Daisy was a partially blind begging elephant, and one of the last captive elephants of Delhi. When she was rescued, her body carried the scars of ankush (bullhook) wounds, and she was suffering from severe foot ailments such as overgrown toenails and cracked footpads. Like all captive elephants, Daisy was malnourished and her nutrition did not even include the basic fodder and required amount of water.
She was used for begging and forced to walk in wedding processions on the busy streets of Delhi. Living in a cramped city was no easy task and it came at a great mental and physical cost for Daisy. The blaring sounds of the chronically traffic-jammed roads of Delhi caused her tremendous mental stress. However, she had no choice but to cooperate, for any ‘disobedience’ of her keeper’s command led to painful blows from his ankush.
Leading a life as a money making commodity after being tamed and controlled by the lashings of an ankush is a suffering one cannot even imagine. Dragging an elephant for nearly 50 years through the busy streets of Delhi, and exploiting the animal through an endless cycle of torture and abuse is an ordeal no elephant should go through.
This was Daisy’s life for five long decades when her working ground was the blazing hot concretised roads of the city. In the summer of 2019, Daisy’s life saw the light at the end of the proverbial tunnel when the Forest Department, Government of NCT of Delhi, rescued the geriatric elephant in a successful operation. Daisy was sent to Wildlife SOS’ Ch. Surinder Singh Elephant Rehabilitation Centre (ERC) in Haryana for long-term care and treatment under the jurisdiction of Haryana Forest Department, a lush and pristine habitat for rescued elephants.
However, it is with a heavy heart that we have to share with you the burdening news of Daisy’s demise. After having spent more than four years under our care, Daisy returned to Mother Earth, peacefully passing away with no pain. Despite the tireless efforts of our veterinary team, age and the wear and tear of time finally took its toll.
As this gentle giant leaves a huge emotional chasm, we mourn her absence amidst us. Meanwhile we are also proud to have given her a chance at a free life, in an environment as close to her natural habitat as possible. We try to turn the clock back and take one last look at how this magnificent pachyderm graced us with her presence and how we were able to bring about positive change in her life.
Her days at the centre had nothing that involved being forced upon or negatively reinforced. Instead, it included regular walks in the forested sanctuary mixed with a handful of solitude, greenery and melodious bird calls. Such an atmosphere also contributed greatly to her overall healing journey, and improved her physical and mental state.

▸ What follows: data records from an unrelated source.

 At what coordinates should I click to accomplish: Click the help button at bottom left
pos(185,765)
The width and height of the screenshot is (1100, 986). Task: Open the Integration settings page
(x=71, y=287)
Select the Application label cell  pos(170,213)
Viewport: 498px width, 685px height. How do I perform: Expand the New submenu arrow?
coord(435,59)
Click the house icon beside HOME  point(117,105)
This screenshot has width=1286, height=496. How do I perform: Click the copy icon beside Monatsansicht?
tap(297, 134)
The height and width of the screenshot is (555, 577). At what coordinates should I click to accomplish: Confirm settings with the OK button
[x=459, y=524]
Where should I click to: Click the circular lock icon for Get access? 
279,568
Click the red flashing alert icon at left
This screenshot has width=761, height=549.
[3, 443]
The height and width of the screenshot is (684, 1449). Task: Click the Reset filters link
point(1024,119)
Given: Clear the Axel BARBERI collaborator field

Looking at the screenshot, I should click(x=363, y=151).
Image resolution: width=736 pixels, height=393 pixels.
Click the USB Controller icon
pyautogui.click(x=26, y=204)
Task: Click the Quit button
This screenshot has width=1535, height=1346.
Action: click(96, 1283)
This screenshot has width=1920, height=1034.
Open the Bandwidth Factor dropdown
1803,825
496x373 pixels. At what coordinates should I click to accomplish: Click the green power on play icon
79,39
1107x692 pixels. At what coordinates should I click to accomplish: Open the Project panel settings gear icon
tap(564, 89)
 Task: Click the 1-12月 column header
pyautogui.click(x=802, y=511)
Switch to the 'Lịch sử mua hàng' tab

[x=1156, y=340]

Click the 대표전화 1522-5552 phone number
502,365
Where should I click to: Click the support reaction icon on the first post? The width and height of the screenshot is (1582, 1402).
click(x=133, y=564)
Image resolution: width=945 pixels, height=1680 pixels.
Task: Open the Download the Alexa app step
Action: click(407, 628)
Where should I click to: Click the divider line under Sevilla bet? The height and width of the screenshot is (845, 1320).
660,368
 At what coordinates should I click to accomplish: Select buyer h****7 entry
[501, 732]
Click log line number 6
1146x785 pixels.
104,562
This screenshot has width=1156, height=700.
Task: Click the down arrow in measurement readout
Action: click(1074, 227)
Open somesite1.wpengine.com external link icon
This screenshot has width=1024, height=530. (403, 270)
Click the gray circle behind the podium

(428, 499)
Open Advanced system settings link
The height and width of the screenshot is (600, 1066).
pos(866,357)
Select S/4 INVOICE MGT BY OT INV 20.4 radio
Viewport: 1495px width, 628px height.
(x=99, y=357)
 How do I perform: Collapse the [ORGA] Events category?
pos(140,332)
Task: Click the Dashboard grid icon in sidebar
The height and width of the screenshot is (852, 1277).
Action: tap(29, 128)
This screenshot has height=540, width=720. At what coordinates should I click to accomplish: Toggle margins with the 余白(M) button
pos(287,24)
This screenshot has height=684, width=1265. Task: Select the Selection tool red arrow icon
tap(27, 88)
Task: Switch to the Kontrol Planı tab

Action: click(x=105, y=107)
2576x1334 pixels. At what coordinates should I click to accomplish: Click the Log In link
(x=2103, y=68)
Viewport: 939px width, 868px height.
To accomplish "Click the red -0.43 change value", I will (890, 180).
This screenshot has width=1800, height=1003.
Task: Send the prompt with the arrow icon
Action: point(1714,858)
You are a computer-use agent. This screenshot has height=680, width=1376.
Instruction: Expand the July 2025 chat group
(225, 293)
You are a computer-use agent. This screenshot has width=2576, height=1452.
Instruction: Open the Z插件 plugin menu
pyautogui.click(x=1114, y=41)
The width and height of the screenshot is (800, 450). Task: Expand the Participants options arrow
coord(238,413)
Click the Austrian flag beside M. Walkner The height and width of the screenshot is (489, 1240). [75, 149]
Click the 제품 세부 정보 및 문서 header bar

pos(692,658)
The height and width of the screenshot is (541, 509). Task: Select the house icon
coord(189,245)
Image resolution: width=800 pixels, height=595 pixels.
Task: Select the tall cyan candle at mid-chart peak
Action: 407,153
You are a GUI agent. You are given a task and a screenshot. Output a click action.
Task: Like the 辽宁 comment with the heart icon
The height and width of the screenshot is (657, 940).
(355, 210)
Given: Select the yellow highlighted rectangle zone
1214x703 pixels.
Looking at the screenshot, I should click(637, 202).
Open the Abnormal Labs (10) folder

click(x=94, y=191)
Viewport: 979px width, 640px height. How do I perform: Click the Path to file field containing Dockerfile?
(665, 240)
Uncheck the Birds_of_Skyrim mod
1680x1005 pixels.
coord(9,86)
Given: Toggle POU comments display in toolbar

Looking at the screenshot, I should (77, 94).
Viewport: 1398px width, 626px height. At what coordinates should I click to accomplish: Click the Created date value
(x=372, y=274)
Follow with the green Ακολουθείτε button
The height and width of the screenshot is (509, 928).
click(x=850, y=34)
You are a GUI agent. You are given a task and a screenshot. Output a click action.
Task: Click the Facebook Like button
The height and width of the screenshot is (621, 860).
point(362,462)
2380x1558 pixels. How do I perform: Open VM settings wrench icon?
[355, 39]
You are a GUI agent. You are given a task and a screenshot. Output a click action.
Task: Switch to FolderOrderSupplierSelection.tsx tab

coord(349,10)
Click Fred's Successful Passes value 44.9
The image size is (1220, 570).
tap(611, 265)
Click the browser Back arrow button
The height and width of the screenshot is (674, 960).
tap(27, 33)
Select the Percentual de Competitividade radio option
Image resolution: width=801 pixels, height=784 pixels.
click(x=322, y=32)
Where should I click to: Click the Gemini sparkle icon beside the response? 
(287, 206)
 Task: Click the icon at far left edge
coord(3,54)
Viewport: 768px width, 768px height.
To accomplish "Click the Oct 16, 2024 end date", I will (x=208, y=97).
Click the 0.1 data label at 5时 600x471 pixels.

The soft forest floor and the gentle crush of twigs under Daisy’s feet spelled relief for her ailing limbs. Wildlife SOS’ dedicated veterinary team diligently carried out constant dressing and cleaning of her feet with turmeric and Magnesium sulphate, to treat the abscesses on her front and hind legs. Additionally, Daisy received multivitamins and supplements, a routine for geriatric elephants under our care. All of this was supplemented by regular walks in the dense, vegetation filled facility in the company of her caregiver.
Under the care of Wildlife SOS, Daisy received a wholesome diet of seasonal fodder such as sugarcane and sorghum, and fresh fruits and vegetables like apples, bananas, watermelon, pumpkin and cucumber, to name a few.
As we glance over the before-and-after situations, it’s clear as daylight how antithetical the two phases of Daisy’s life were. Even though we are blanketed by a cloud of despair, there’s a silver lining of pride. Thinking about how we were able to provide a fulfilling life to Daisy is one way to cope with her loss, and is a reminder that we need to continue doing this work for the thousands of elephants still in captivity.
Daisy will always live on in our hearts and continue to inspire us to fight for the protection and care of elephants like her. To support the care of more such elephants, visit our website and become a monthly donor for Wildlife SOS.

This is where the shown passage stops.